Among Catholic schools, you'll notice there's a declaration of an adhesion to Judeo-Christian tradition and the educational traditions of their founding order. As reported in The Chronicle of Higher Education (September 12, 2010), in 1990, Pope John Paul II issued Ex corde Ecclesiae (From the Heart of the Church), in which he emphasized the integration of knowledge, faith and truth within the context of a Christ-centered Catholic college (http://chronicle.com). In other words, you'll find that Catholic colleges reinforce the beliefs of the Catholic Church and tend to be less socially and ethically permissive than their secular counterparts.
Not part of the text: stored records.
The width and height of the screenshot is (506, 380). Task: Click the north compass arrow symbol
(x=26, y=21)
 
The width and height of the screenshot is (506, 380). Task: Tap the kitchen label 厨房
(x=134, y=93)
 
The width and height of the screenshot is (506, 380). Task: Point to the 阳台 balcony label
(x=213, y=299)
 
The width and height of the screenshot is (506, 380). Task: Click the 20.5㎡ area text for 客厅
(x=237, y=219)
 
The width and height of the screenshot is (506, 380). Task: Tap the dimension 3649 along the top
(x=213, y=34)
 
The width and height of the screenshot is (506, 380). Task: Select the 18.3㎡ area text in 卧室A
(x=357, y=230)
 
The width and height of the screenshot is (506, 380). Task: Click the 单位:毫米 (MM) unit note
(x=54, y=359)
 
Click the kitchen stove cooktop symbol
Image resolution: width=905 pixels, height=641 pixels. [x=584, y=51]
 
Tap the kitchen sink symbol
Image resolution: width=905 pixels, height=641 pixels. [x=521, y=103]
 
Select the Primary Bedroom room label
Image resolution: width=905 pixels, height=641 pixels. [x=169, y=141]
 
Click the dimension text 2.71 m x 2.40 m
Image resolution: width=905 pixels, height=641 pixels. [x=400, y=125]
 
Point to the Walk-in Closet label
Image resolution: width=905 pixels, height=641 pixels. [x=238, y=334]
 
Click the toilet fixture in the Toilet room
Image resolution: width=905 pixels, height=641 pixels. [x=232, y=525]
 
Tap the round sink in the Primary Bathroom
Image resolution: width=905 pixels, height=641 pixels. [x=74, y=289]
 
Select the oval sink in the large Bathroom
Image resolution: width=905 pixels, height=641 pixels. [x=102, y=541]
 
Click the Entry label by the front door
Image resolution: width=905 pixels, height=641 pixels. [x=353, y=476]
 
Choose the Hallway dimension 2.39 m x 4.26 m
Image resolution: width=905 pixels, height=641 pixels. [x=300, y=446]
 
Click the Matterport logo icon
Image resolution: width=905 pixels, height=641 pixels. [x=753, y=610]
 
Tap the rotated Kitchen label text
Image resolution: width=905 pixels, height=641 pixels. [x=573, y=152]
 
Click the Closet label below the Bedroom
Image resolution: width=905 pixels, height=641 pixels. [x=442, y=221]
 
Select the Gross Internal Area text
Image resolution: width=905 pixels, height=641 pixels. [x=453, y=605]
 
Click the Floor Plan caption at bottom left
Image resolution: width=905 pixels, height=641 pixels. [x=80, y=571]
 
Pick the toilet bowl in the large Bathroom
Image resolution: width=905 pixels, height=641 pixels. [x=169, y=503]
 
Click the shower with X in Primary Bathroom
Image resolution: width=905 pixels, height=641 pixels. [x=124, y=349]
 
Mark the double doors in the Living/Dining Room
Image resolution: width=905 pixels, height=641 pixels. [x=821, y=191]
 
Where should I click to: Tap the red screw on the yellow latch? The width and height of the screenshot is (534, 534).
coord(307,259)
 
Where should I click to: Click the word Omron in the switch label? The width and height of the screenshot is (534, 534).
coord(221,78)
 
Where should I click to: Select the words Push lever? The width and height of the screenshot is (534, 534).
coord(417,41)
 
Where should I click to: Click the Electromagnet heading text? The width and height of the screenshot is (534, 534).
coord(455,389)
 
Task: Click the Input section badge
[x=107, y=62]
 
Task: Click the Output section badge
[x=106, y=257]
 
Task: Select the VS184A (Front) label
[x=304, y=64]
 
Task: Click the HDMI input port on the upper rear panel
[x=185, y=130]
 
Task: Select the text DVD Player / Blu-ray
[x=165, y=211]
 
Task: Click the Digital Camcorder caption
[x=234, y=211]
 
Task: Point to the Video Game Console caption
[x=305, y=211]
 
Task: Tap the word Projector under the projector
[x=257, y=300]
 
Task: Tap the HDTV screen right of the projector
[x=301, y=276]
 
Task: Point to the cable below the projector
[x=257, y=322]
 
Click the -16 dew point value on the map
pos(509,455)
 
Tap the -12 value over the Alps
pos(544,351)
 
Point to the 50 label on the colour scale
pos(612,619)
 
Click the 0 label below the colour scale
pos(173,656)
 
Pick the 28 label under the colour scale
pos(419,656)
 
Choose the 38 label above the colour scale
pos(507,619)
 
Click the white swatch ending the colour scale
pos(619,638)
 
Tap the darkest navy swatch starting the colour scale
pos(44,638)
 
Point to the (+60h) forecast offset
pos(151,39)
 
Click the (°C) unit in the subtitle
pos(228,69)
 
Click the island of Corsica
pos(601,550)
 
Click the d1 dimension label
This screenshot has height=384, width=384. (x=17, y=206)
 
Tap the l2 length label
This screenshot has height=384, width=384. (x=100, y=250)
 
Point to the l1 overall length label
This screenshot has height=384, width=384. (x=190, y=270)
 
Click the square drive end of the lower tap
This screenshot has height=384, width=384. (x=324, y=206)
Which Catholic Schools Offer Associate Degree Programs?
Associate degree programs at Catholic colleges are commonly offered in a wide range of fields. See the programs listed here:
- Providence College provides an Associate of Science in Administrative Management degree program
- Niagara University has an Associate in Applied Science in Business Administration degree program
- University of Scranton houses an Associate in Arts degree program
Which Catholic Schools Offer Bachelor Degree Programs?
Plenty of Catholic colleges and universities grant an opportunity for students to earn a bachelor's degree. Some of these schools include:
- Saint Michael's College hosts a Bachelor of Science in Environmental Science degree program
- DeSales University delivers a Bachelor of Science in Computer Science degree program
- University of St. Francis has a Bachelor of Science in Health Care Leadership degree program
Which Catholic Schools Offer Master Degree Programs?
You can also find graduate degree programs offered at many Catholic universities, including the examples below:
- Alvernia University provides a Master of Arts in Clinical Counseling degree program
- Loyola University Chicago has a Master of Arts in Bioethics & Health Policy degree program available online
- Edgewood College offers a Master of Science in Accountancy degree program
Do I Have to be Catholic to Attend?
While Catholic liberal arts schools, like all private liberal arts colleges, tend to be somewhat more selective in their admission policies than public institutions, religion isn't one of their admission criteria. Consequently, you don't have to be Catholic to be admitted to the school. However, considering that the school was founded on a clear set of Catholic principles, you'll be expected to respect them and behave accordingly.
As part of your undergraduate education at a Catholic liberal arts college, you'll be required to complete courses in theology and philosophy. Prevailing school policy determines the number of courses.
Where Can I Find a School?
The Association of Catholic Colleges and Universities provides a list of 250 schools throughout the United States. The list notes which schools have seminaries associated with them. Although the list provides links to very few of the schools, it does give city and state locations for each.
At the website of St. Irene's Roman Catholic Church in Carlisle, Massachusetts, you'll find a list of nearly 200 Catholic colleges and universities throughout the country. The alphabetized list provides links to each school's website (www.stirenes.org).
Students who are interested in an education grounded in the Catholic faith are by no means limited in their education. Catholic schools provide undergraduate and graduate degree programs in a variety of fields, allowing you to pursue higher education while studying in a Catholic environment.